منو منو

Congenital Muscular Torticollis

SUMMARY

  • Congenital Muscular Torticollis is a musculoskeletal deformity caused by the abnormal contraction of the sternocleidomastoid muscle.

  • The condition typically presents in infants and children with a persistent head tilt toward the involved side.

  • Diagnosis is made clinically with the presence of a palpable neck mass from a contracted sternocleidomastoid muscle with the chin rotated towards the contralateral side.

  • Treatment is typically passive stretching with the condition resolving within a year. Surgical lengthening of the SCM muscle is indicated with failed response to at least 1 year of stretching.

EPIDEMIOLOGY

  • Incidence

    • most common cause of infantile torticollis 

       

    • 0.3 - 2.0%

  • Demographics

    • 3:2 male to female ratio

  • Anatomic location

    • neck

  • Risk factors

    • oligohydramnios

    • first pregnancy (limited intrauterine space)

    • traumatic delivery

    • breech delivery

ETIOLOGY

  • Pathophysiology

    • contracture of the sternocleidomastoid (SCM)

      • cervical rotational deformity with chin rotation away from the affected side and head tilt towards the affected side

    • suspected muscle injury from compression and stretching of SCM

    • venous outflow obstruction

      • compression leading to decreased blood supply and subsequent compartment syndrome

  • Associated conditions

    • associated with other packaging disorders

      • developmental dysplasia of the hip (5 - 15% association) 

      • metatarsus adductus 

      • calcaneovalgus feet

    • plagiocephaly (asymmetric flattening of the skull)

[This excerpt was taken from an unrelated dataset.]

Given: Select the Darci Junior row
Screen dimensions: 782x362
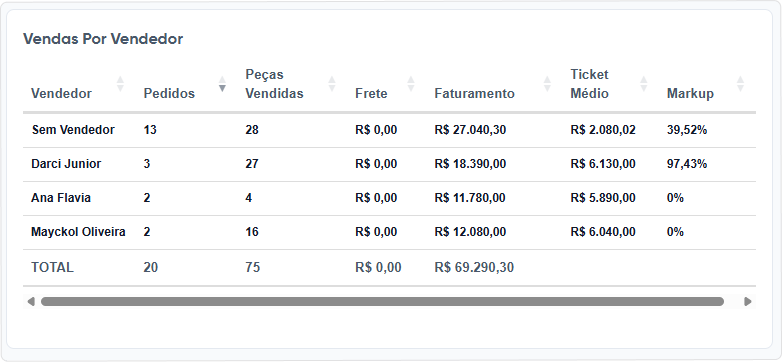Looking at the screenshot, I should point(389,164).
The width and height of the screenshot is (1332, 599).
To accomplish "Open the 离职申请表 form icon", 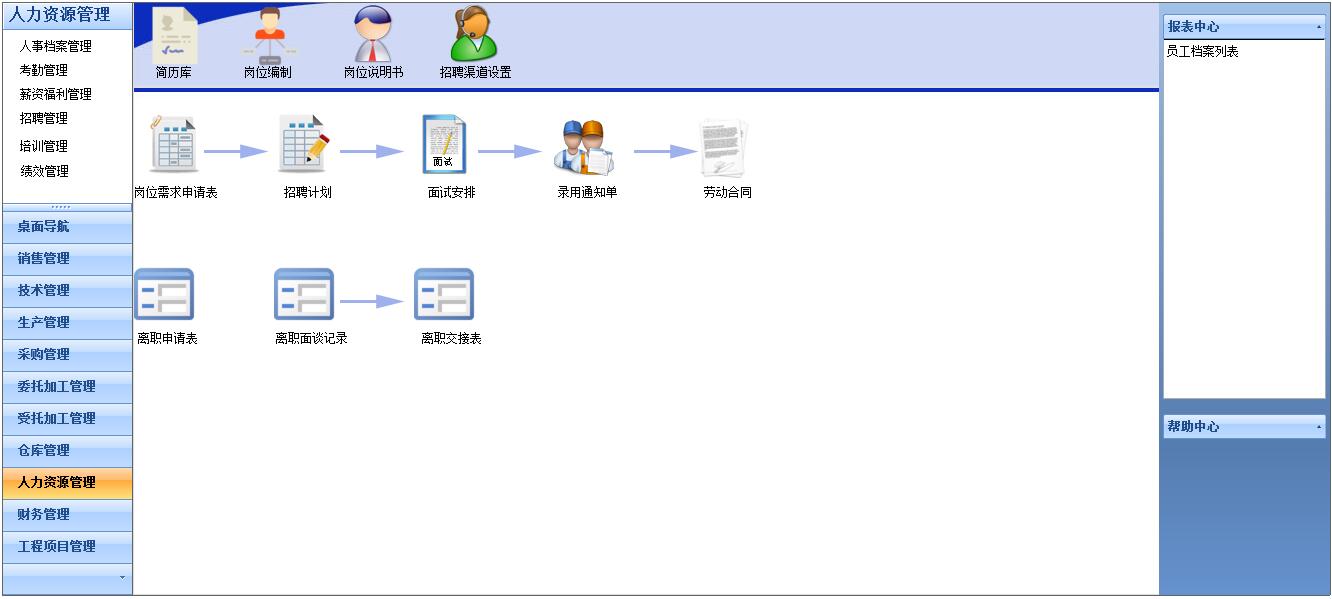I will pos(164,295).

      • occurs on contralateral side

    • congenital atlanto-occipital abnormalities

ANATOMY

  • Muscles

    • sternocleidomastoid muscle (SCM) 

       

      • origins

        • sternal head - anterior surface of manubrium sterni

        • clavicular head - superior surface of medial third of clavicle

      • insertions

        • lateral mastoid process on temporal bone

        • lateral occipital bone

      • innervation

        • cranial nerve XI - spinal accessory nerve

          • at risk when operatively releasing SCM

      • function

        • ipsilateral neck flexion, contralateral head rotation

PRESENTATION

  • Symptoms

    • head tilt and rotation

    • painless passive motion

  • Physical exam

    • inspection

      • palpable neck mass from contracted SCM

        • usually noted within the first four weeks of life or during newborn exam 

      • head tilt & rotation

        • neck tilt towards the affected SCM

        • chin rotation away from the affected SCM 

      • conduct routine baby exam

        • assess visual function, auditory assessment, and neurologic exam

        • examine for hip dysplasia, foot deformities, as well as spine abnormalities

    • motion

      • in older children - restriction of rotation and lateral flexion of neck

        • mass becomes a tight band

IMAGING

  • Radiographs

    • recommended views

      • AP and lateral cervical spine

    • indications

      • head tilt and rotation with no palpable mass present

      • rule out other bony conditions that can cause torticollis

  • CT

    • recommended views

      • dynamic CT scan

      • scan at C1-C2 level with head straight, then in maximum rotation to left and right

    • indications

      • rule out atlantoaxial rotatory subluxation

  • MRI

    • recommended views

      • MRI brain and cervical spine

    • indications

      • rule out non-muscular and central causes of torticollis

  • Ultrasound

    • indications

      • head tilt and rotation with decreased ROM in the presence of a palpable mass

    • findings

      • larger and hyperechoic (due to fibrosis) SCM on involved side when compared to contralateral side

      • differentiate congenital muscular torticollis from more serious underlying neurologic or osseous abnormalities

DIFFERENTIAL

  • Atlantoaxial rotatory subluxation 

    • painful (compared to painless for congenital muscular torticollis)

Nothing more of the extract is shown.